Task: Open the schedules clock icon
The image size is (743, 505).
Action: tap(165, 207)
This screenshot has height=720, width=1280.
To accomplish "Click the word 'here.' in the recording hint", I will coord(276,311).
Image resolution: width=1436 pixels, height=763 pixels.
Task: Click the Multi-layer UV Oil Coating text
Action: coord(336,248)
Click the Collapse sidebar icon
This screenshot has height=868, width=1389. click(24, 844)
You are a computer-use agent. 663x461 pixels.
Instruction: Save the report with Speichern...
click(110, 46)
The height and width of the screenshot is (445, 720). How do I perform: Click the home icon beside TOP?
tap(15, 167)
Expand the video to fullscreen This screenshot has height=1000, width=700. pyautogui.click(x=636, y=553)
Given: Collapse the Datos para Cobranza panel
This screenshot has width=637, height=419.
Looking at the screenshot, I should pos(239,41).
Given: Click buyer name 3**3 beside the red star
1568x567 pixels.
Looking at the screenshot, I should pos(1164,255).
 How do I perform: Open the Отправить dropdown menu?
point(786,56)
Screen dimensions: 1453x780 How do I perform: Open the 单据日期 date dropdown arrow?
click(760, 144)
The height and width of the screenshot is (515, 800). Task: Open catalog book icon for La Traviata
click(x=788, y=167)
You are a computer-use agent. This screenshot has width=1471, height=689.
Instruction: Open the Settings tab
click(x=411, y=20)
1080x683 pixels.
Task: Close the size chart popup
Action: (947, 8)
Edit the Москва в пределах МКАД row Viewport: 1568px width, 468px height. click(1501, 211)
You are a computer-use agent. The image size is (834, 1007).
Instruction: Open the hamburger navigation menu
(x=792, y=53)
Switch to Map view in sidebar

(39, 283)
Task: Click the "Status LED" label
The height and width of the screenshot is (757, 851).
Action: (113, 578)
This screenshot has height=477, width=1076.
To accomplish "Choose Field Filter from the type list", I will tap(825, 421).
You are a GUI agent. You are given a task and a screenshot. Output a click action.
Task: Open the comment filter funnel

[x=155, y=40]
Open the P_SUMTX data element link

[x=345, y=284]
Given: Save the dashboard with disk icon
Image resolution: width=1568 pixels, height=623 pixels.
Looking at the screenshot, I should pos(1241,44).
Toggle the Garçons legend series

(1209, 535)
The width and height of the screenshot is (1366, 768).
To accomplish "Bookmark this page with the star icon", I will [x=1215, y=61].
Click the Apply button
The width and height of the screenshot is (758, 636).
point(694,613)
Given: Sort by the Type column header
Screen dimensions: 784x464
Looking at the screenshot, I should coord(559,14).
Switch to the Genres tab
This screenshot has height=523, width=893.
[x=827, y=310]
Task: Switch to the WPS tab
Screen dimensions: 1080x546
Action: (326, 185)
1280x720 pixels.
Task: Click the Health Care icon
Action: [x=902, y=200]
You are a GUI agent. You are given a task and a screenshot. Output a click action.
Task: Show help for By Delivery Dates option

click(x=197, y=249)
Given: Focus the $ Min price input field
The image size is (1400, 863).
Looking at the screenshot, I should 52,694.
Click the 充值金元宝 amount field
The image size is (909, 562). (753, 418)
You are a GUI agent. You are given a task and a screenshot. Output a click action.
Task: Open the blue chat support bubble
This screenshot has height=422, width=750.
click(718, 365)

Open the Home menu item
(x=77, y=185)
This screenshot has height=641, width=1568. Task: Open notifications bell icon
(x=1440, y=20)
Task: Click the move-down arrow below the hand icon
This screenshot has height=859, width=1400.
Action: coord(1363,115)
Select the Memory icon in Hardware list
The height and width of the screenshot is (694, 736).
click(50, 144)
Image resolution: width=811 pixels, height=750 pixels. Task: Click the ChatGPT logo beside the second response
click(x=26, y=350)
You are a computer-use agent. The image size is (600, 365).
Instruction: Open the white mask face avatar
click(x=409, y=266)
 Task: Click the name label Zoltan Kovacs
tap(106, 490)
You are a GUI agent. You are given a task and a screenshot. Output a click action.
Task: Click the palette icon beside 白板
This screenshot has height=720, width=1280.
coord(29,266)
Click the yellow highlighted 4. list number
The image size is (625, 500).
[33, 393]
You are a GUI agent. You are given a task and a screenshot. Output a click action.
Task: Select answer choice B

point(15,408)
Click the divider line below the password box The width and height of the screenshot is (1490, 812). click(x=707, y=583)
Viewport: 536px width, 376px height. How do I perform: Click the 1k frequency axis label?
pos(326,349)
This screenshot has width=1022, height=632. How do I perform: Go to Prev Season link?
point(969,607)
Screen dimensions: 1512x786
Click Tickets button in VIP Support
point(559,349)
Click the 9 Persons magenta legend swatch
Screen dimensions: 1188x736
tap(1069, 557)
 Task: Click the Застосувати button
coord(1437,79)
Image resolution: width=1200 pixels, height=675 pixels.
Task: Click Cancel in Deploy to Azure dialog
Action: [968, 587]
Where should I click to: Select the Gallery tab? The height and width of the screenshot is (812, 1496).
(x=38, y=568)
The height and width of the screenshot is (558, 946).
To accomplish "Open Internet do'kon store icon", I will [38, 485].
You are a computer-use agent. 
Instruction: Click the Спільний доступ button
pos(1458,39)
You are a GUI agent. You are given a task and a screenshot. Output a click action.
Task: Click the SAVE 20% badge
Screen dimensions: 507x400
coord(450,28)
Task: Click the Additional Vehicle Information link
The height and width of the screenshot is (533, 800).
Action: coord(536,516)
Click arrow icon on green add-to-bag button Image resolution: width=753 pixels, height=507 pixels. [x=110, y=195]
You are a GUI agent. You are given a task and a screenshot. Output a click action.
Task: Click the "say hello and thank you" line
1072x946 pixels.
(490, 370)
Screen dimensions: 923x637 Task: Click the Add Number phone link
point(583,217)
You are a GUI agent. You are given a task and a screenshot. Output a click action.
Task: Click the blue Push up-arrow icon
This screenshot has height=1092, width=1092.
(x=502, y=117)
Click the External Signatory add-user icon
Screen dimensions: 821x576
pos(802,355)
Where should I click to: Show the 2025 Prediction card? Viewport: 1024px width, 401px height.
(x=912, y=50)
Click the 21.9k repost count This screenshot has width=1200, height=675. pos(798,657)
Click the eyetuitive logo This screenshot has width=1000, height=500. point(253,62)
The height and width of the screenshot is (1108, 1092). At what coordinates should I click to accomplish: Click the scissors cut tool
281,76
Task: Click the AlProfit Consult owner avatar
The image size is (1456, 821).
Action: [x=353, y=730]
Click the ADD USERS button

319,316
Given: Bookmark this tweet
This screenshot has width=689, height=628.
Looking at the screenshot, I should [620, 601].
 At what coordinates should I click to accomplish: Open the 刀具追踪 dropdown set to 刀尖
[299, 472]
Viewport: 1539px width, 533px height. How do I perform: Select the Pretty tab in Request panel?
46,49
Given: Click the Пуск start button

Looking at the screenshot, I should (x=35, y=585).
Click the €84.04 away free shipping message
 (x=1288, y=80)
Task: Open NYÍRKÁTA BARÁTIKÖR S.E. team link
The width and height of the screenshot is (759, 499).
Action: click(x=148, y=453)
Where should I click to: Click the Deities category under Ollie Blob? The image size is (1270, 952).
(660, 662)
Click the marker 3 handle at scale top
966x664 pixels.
=-=-=
[What is expected]
What do the lines above say from the one containing "Instruction: Open the Settings tab" down to the one containing "You are a computer-use agent. The image size is (834, 1007)."? Return them exactly, both end lines included, and only them.

[Answer for the task]
Instruction: Open the Settings tab
click(x=411, y=20)
1080x683 pixels.
Task: Close the size chart popup
Action: (947, 8)
Edit the Москва в пределах МКАД row Viewport: 1568px width, 468px height. click(1501, 211)
You are a computer-use agent. The image size is (834, 1007).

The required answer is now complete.